The 300-character limit is the key design choice. Short, conversational responses get spoken: confirmations, explanations, questions. Long responses with code output stay silent. This means the voice kicks in exactly when it's useful — during the back-and-forth of working through a problem — and stays out of the way during heavy output.

I find myself using it most when when I'm in the mood for speech input. after a few inputs, I get back into grind mode and switch to typing.

Limitations

System TTS voices are not going to win any awards. spd-say on Linux sounds like a robot from a 90s movie. macOS say is better but still unmistakably synthetic. If you want natural-sounding speech, you'd need to swap in a cloud TTS API — but that adds latency and cost and that's not taking it to far.

The markdown stripping is rough. It handles the common cases but will occasionally mangle unusual formatting. Good enough for spoken output, not perfect.

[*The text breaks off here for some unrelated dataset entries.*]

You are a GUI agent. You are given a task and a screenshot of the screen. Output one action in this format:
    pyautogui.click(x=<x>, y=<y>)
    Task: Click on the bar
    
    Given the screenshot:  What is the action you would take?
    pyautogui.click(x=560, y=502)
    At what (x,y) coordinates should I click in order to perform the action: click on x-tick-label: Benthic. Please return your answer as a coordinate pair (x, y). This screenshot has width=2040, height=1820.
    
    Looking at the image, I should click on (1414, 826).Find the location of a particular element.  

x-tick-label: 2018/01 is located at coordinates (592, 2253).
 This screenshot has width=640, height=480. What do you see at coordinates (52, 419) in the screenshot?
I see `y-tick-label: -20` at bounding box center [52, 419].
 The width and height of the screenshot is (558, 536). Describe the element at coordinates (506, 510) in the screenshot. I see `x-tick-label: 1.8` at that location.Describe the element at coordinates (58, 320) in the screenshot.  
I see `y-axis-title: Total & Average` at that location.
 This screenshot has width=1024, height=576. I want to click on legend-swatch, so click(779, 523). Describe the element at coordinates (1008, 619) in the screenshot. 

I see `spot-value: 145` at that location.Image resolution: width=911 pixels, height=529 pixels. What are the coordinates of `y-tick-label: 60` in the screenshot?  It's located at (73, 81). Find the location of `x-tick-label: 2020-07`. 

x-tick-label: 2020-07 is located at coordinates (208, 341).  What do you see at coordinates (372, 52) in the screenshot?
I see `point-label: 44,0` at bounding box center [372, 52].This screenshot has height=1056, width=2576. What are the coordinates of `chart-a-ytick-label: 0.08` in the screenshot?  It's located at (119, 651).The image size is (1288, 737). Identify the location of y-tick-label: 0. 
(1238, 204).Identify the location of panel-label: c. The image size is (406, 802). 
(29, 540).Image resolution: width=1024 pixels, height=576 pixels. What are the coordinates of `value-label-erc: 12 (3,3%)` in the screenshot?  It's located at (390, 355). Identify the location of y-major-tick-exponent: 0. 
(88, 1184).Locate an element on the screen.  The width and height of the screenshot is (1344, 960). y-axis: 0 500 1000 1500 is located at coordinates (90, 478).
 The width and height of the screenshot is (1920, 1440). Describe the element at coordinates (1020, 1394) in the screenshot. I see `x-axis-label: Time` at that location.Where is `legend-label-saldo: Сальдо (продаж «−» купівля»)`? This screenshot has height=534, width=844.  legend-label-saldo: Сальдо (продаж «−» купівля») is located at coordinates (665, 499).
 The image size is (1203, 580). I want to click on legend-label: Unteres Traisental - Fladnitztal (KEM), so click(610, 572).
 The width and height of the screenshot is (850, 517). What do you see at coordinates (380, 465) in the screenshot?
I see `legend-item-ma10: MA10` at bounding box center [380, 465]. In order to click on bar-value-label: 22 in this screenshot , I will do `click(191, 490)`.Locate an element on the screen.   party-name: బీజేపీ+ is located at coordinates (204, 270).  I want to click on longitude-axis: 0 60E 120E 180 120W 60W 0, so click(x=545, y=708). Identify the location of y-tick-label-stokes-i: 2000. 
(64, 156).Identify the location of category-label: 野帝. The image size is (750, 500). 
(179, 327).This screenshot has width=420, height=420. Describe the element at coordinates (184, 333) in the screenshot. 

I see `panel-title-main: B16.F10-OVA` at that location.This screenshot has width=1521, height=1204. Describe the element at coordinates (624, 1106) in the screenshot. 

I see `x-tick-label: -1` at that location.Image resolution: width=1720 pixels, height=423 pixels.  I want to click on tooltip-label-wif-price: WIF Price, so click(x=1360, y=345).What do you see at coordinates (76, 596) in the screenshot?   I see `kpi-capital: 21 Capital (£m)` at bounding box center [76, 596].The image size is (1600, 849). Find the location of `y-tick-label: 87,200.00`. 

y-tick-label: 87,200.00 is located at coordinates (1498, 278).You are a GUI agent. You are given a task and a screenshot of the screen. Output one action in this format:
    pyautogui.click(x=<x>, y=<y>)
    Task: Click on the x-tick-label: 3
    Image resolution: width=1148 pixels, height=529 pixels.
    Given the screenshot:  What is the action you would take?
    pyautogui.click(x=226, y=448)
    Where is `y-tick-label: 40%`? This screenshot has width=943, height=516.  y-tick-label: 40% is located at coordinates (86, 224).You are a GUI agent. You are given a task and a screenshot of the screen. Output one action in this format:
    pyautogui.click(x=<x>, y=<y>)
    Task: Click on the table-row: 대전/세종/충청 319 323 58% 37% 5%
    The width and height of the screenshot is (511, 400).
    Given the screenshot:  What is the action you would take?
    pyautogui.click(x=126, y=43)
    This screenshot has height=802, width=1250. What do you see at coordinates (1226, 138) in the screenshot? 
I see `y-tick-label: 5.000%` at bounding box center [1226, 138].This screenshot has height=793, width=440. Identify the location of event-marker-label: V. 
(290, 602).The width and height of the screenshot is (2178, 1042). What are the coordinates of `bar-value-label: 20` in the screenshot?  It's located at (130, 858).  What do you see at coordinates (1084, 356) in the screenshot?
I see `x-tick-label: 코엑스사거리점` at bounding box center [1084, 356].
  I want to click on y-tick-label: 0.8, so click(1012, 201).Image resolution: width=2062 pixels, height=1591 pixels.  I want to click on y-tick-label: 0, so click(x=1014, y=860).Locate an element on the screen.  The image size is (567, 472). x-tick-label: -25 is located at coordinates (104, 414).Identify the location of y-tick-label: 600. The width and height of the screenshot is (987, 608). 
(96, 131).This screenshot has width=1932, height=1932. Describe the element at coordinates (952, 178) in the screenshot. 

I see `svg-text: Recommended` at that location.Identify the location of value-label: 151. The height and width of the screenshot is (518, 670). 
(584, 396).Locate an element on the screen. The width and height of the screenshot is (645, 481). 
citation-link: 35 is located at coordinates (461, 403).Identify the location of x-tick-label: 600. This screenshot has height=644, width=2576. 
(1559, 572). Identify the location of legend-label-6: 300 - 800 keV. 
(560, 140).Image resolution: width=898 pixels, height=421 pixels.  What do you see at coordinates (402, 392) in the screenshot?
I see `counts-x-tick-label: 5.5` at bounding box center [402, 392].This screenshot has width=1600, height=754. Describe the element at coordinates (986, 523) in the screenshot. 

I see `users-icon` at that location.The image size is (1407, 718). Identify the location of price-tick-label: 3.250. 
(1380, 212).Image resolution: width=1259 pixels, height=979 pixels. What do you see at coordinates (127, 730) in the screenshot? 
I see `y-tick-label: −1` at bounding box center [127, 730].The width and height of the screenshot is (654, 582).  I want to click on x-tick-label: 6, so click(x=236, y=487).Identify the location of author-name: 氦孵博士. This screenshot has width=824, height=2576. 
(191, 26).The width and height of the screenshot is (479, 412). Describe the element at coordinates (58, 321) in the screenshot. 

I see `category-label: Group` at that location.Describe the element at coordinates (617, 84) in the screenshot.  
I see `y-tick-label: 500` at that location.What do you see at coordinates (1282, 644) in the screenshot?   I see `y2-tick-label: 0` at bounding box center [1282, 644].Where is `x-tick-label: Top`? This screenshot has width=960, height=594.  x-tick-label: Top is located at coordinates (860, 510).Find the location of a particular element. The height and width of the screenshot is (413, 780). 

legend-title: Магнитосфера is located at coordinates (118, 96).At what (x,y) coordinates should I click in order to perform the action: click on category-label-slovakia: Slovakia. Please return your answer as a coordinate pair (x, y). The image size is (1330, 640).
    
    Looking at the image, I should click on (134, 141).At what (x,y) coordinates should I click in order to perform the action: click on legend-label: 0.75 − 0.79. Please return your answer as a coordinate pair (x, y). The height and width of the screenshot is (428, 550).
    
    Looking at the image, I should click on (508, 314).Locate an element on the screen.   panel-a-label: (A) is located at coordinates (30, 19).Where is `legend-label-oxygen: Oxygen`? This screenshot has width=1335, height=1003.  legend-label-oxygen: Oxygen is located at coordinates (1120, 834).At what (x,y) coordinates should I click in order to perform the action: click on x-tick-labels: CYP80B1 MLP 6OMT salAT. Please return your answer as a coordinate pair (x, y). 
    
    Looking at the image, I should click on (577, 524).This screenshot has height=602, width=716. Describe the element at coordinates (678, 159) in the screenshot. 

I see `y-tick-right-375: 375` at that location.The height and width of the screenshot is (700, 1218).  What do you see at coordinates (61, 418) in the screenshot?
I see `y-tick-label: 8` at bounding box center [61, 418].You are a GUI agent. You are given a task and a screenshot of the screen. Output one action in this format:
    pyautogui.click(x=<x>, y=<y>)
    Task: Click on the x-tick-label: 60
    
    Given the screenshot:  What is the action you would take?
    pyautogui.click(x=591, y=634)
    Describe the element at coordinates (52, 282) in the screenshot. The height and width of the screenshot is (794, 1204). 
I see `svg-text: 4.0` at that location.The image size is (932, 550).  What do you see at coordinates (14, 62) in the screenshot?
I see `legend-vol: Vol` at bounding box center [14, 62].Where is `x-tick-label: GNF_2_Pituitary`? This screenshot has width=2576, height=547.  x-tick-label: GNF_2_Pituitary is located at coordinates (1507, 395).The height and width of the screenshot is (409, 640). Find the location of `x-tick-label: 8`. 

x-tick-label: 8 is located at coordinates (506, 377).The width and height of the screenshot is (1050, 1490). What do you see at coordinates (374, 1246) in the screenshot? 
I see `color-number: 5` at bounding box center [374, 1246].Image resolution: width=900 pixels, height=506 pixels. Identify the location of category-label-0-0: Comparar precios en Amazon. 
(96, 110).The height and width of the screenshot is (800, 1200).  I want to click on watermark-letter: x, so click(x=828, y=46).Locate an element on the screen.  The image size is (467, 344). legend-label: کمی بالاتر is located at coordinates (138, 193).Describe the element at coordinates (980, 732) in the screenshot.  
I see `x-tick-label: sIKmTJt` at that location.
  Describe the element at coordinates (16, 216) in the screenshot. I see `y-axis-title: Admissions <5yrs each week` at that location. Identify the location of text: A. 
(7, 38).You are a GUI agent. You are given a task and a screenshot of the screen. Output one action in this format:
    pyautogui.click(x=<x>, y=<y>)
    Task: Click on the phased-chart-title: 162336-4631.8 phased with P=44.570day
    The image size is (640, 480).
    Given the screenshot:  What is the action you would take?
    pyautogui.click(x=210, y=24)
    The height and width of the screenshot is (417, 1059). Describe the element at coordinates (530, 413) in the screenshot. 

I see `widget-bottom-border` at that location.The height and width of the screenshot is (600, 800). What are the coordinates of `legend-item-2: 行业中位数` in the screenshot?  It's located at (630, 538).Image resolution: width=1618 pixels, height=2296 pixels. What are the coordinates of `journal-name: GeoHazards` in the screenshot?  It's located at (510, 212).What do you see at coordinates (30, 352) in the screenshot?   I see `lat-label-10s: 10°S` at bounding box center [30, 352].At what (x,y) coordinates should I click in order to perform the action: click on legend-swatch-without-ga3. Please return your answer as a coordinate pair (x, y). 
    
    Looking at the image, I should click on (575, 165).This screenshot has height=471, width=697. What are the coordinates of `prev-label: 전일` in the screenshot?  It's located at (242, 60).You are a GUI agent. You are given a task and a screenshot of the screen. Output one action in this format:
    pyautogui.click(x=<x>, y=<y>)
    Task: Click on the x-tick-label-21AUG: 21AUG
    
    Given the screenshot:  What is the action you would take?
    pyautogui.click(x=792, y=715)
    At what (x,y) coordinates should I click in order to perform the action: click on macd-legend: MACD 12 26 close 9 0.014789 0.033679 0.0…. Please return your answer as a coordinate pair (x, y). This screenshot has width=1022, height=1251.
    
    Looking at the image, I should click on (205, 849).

And of course, your coworkers might look at you funny when your terminal starts talking.

Why Bother

I built this because I wanted to get some experience with the hooks system in Claude Code. Most people use hooks for linting or auto-formatting. But the Stop event gives you access to every assistant response, and that opens up creative possibilities beyond code quality.

Voice output is one. You could also build notification hooks, logging hooks, hooks that trigger external workflows. The pattern is the same: listen for an event, extract the data, do something with it.

This particular hook makes your terminal talk. And sometimes, that's exactly what you need.